MATERIAL PROVIDED START

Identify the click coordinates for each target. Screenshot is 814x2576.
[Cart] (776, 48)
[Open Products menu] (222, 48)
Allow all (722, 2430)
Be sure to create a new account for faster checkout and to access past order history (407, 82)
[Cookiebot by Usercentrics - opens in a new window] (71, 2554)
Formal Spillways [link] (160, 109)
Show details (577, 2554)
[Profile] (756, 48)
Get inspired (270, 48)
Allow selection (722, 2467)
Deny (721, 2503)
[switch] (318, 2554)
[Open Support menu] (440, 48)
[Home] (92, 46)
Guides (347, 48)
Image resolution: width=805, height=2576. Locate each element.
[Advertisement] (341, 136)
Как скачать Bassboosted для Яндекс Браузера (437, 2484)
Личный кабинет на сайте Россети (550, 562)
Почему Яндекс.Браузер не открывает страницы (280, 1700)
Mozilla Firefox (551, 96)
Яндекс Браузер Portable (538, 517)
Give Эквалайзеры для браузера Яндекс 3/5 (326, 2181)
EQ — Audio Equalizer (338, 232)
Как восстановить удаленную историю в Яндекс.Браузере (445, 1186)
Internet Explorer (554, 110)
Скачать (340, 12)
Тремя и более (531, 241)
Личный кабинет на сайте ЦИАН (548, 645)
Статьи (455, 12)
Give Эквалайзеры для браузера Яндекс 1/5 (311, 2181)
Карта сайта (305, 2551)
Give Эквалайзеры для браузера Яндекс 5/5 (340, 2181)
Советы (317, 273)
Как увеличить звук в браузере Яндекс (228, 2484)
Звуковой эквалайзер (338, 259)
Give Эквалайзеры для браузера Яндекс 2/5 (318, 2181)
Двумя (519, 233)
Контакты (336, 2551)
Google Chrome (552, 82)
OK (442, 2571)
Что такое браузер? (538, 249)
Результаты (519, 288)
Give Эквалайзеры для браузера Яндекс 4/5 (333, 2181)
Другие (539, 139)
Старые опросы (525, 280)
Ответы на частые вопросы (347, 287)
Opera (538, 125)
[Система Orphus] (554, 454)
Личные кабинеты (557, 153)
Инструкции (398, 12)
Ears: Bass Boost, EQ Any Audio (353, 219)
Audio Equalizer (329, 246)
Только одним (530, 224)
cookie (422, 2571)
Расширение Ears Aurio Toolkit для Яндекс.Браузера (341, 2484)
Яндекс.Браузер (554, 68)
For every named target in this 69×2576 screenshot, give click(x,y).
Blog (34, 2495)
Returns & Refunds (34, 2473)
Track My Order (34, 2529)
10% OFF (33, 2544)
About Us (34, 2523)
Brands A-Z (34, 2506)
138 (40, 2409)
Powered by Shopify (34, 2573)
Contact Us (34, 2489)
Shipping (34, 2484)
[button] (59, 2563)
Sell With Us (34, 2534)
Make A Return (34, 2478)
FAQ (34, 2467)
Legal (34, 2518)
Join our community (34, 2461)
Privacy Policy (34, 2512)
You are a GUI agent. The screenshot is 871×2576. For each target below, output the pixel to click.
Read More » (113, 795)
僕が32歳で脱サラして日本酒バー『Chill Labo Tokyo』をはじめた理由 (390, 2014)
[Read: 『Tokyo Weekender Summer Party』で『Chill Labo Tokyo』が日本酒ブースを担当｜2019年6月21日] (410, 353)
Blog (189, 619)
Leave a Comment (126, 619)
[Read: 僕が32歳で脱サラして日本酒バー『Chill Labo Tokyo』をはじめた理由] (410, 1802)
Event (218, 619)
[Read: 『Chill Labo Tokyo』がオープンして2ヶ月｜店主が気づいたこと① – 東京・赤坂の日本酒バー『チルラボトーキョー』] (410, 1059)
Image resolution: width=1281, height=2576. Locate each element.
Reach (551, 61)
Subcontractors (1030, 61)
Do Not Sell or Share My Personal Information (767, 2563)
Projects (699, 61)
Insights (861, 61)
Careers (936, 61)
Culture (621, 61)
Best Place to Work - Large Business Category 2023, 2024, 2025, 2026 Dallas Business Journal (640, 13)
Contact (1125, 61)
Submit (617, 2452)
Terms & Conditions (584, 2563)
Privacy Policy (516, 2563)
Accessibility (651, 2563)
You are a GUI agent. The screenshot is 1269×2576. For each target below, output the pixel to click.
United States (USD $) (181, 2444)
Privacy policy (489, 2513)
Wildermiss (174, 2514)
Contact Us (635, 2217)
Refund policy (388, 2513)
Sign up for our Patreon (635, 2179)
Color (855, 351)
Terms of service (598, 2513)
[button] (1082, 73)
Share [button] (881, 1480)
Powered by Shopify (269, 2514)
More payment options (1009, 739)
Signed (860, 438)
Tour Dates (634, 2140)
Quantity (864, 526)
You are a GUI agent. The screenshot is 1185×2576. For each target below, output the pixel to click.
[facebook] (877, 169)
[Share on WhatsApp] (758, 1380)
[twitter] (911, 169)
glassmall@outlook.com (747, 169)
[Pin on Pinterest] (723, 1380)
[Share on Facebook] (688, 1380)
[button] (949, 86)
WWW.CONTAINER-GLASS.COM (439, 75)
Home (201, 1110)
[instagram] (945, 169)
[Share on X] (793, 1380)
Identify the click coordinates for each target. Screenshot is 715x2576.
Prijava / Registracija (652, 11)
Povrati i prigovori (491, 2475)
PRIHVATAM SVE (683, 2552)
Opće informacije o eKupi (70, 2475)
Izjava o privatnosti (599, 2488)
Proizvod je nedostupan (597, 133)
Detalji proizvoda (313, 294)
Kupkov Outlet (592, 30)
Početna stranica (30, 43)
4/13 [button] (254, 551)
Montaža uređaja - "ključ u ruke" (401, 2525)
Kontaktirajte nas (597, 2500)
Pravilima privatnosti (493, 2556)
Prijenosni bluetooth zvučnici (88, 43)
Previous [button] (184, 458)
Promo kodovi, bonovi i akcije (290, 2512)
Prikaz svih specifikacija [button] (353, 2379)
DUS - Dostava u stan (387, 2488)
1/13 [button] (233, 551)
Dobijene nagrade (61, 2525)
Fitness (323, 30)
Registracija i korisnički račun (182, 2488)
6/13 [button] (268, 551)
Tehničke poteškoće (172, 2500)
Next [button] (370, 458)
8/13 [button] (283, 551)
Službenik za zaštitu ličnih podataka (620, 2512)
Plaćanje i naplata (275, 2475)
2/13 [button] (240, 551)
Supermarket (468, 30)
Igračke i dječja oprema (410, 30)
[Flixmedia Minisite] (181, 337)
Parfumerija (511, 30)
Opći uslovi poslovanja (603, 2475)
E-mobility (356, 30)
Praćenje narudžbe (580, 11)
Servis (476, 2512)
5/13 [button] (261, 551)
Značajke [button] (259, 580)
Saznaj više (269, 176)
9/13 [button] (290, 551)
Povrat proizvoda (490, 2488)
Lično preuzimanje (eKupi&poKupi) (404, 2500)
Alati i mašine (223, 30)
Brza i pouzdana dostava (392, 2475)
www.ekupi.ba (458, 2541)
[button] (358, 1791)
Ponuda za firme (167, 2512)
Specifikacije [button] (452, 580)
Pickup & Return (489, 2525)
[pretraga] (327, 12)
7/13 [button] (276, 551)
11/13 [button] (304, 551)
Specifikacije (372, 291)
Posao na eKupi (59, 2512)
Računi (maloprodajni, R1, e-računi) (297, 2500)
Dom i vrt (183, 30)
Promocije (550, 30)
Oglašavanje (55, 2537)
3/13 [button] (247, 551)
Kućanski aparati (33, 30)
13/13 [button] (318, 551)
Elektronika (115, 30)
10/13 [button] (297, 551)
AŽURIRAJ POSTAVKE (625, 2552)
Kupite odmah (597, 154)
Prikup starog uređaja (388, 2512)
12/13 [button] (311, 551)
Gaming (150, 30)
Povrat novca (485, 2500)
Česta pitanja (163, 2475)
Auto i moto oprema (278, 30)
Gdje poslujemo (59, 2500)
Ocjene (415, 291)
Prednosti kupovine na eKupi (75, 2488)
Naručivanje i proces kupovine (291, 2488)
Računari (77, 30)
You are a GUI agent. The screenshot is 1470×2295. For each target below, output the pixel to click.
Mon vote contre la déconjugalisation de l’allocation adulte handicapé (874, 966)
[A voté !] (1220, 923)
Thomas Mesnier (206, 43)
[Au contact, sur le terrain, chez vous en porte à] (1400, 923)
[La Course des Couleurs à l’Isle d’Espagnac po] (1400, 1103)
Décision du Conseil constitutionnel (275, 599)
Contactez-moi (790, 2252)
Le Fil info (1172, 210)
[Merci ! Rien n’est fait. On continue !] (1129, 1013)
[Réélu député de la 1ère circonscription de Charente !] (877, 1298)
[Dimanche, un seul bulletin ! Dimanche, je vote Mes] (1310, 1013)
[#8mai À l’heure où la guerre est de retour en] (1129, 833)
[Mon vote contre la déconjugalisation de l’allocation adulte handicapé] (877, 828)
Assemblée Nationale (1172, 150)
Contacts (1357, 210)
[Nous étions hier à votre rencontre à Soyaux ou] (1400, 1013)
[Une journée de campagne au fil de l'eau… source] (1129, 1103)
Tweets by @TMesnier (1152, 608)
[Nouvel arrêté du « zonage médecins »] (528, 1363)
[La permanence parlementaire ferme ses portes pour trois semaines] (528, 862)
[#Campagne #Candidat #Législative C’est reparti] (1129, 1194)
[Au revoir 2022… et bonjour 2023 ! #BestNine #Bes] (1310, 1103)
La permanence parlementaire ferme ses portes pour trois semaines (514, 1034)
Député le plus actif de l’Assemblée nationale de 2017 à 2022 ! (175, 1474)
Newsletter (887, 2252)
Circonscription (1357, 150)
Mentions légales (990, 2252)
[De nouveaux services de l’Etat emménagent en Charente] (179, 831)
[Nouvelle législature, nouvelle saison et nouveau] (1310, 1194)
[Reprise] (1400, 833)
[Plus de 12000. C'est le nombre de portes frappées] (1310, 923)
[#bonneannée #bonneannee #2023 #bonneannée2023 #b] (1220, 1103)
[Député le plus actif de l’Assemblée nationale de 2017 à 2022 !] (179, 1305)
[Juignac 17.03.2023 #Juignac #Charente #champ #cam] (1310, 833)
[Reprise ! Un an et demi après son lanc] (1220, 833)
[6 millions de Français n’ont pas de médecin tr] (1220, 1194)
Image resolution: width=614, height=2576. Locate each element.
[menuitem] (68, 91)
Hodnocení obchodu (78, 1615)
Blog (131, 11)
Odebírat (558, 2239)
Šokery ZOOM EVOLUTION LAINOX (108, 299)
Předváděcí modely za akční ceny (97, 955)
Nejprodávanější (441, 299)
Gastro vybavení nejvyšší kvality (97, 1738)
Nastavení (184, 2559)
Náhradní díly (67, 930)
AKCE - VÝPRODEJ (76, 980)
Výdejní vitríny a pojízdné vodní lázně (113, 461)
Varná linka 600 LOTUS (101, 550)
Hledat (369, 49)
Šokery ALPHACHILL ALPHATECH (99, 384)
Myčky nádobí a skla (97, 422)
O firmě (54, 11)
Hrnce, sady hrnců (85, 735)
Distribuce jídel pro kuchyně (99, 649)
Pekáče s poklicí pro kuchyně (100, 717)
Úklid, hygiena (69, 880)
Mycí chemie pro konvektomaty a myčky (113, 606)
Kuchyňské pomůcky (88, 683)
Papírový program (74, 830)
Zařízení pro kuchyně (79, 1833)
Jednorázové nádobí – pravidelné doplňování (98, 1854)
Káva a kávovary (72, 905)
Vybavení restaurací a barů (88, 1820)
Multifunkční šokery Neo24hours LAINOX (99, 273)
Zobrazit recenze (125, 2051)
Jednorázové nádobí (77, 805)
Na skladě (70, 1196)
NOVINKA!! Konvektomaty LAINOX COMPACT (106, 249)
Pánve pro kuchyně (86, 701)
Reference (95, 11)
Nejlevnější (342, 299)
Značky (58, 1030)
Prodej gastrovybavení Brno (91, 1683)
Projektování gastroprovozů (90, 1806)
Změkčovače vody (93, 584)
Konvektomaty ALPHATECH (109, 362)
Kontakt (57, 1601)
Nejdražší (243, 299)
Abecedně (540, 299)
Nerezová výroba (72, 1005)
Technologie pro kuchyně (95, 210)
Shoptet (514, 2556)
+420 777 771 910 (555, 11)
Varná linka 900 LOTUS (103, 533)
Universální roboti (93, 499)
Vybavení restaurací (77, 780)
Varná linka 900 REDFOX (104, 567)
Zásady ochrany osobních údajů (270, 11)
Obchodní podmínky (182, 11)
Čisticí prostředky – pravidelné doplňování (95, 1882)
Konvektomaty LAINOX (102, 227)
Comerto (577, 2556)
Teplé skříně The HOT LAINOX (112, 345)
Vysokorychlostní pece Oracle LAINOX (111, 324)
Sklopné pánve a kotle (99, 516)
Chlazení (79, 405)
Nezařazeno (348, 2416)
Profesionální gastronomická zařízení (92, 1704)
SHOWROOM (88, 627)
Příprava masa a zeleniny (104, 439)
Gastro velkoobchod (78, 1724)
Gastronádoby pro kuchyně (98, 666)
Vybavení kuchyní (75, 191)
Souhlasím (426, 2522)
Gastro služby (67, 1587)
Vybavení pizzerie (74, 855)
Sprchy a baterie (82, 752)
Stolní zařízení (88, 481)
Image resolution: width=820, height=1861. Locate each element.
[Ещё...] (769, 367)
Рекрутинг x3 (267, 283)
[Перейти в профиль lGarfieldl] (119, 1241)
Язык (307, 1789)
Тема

MATERIAL PROVIDED END

> EXERCISE OBJECTIVE:
Could you restate word for word the lines above from the one containing "Blog (34, 2495)" through the one containing "Powered by Shopify (269, 2514)", both included, and nothing else?

> OUTPUT FOR THIS EXERCISE:
Blog (34, 2495)
Returns & Refunds (34, 2473)
Track My Order (34, 2529)
10% OFF (33, 2544)
About Us (34, 2523)
Brands A-Z (34, 2506)
138 (40, 2409)
Powered by Shopify (34, 2573)
Contact Us (34, 2489)
Shipping (34, 2484)
[button] (59, 2563)
Sell With Us (34, 2534)
Make A Return (34, 2478)
FAQ (34, 2467)
Legal (34, 2518)
Join our community (34, 2461)
Privacy Policy (34, 2512)
You are a GUI agent. The screenshot is 871×2576. For each target below, output the pixel to click.
Read More » (113, 795)
僕が32歳で脱サラして日本酒バー『Chill Labo Tokyo』をはじめた理由 (390, 2014)
[Read: 『Tokyo Weekender Summer Party』で『Chill Labo Tokyo』が日本酒ブースを担当｜2019年6月21日] (410, 353)
Blog (189, 619)
Leave a Comment (126, 619)
[Read: 僕が32歳で脱サラして日本酒バー『Chill Labo Tokyo』をはじめた理由] (410, 1802)
Event (218, 619)
[Read: 『Chill Labo Tokyo』がオープンして2ヶ月｜店主が気づいたこと① – 東京・赤坂の日本酒バー『チルラボトーキョー』] (410, 1059)
Image resolution: width=1281, height=2576. Locate each element.
Reach (551, 61)
Subcontractors (1030, 61)
Do Not Sell or Share My Personal Information (767, 2563)
Projects (699, 61)
Insights (861, 61)
Careers (936, 61)
Culture (621, 61)
Best Place to Work - Large Business Category 2023, 2024, 2025, 2026 Dallas Business Journal (640, 13)
Contact (1125, 61)
Submit (617, 2452)
Terms & Conditions (584, 2563)
Privacy Policy (516, 2563)
Accessibility (651, 2563)
You are a GUI agent. The screenshot is 1269×2576. For each target below, output the pixel to click.
United States (USD $) (181, 2444)
Privacy policy (489, 2513)
Wildermiss (174, 2514)
Contact Us (635, 2217)
Refund policy (388, 2513)
Sign up for our Patreon (635, 2179)
Color (855, 351)
Terms of service (598, 2513)
[button] (1082, 73)
Share [button] (881, 1480)
Powered by Shopify (269, 2514)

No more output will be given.